The older I’ve gotten, the more I appreciate a club soda and sparkling water. Bitter is better for me. Most people hate the taste. I’ve learned if you expect water, the flavor kicks in as a bonus. Alas, I have yet to see a vending machine for La Croix, Perrier Mineral or San Pellegrino Natural.
But folks want soda from these vending machines. And they want a lot of them.
One person said that if they’re in their pajamas, they like the convenience of just hopping out “for a quick dew” without going inside. I appreciate that! I think some PJ-wearing Walmart shoppers would do well to follow the example.
Another person said that the machines give you “the coldest pop” you’ve ever had. I ignored her and let her know she lives in the South and needs to speak Southern.
Now this one threw me for a loop: Someone said people are hoping that the machine malfunctions and they get two sodas instead of one.
So essentially, because gambling is somehow still not legal in Alabama, in some strange stretch of desperation, our citizens have resulted to betting their quarters on the soda machine vending out two Dr. Peppers.

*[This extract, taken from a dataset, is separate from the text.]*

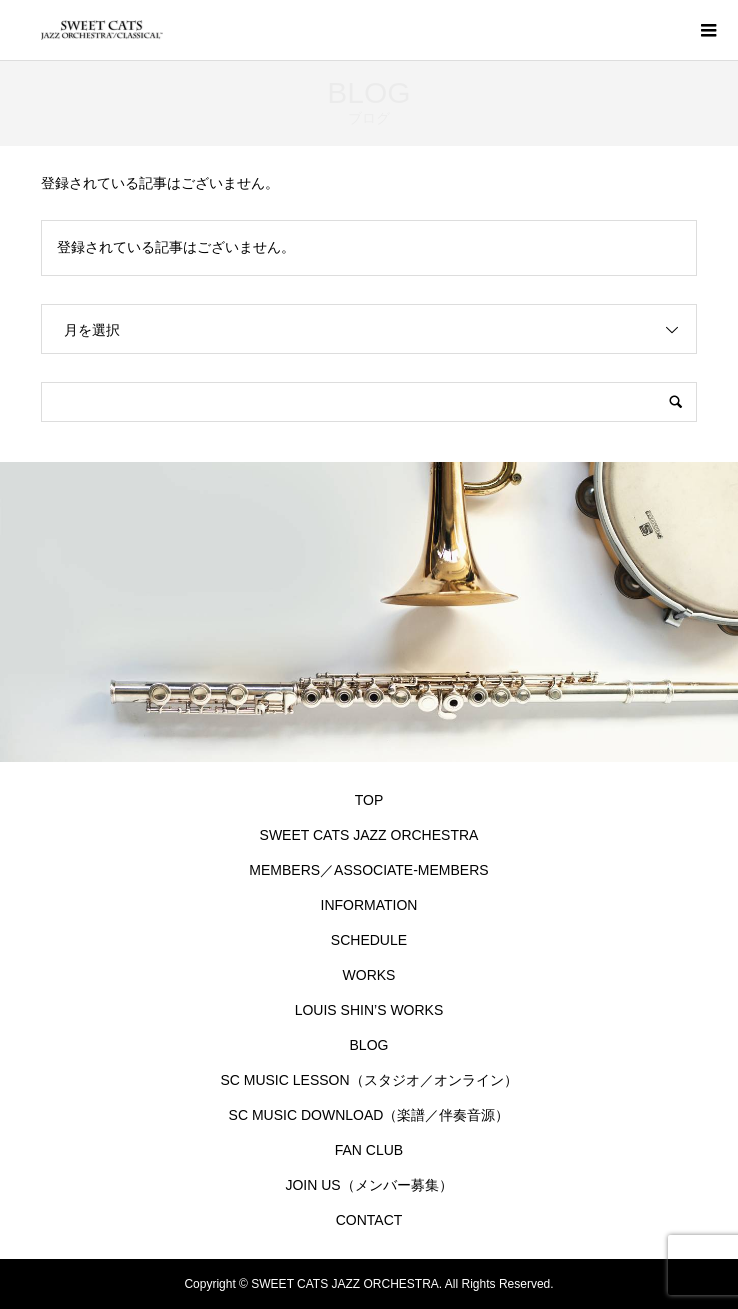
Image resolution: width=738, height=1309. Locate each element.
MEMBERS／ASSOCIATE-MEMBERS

I will personally hold our Legislature responsible for the millions of dollars lost by these souls gambling on soda. If for nothing else, please just pass a lottery for the sake of these people’s blood sugar levels.
Among the other many responses I was able to get, many said the price and temperature. A 50-cent Pepsi isn’t bad, but you end up paying more than you would if you bought a 12 pack.
A $5 pack of 12 cans would put you at about 42-cents per can. At that rate, you’d save a whole $1 buying the pack than you would 12 cans ($6) from the machine.
You could think of that as getting an extra two whole cans of soda in value by the time you’re done. I’m looking at you, lady with the bag full of sodas. And that’s a conservative approach. Most of the time you can find deals running for $3 or $4 per pack if you buy three at a time.
So, yes, you could win the jackpot and get two sodas--maybe. If I had enough quarters I might be able to do a study on the odds. Or, you could just walk in, grab the 12-pack and come out two sodas ahead without taking the chance.
Slide that special fridge-designed soda pack into your home refrigerator or freezer and you, too, can have “the coldest pop” you’ve ever tasted.
Or, just quit soda and join me on the sidelines with a Key Lime La Croix.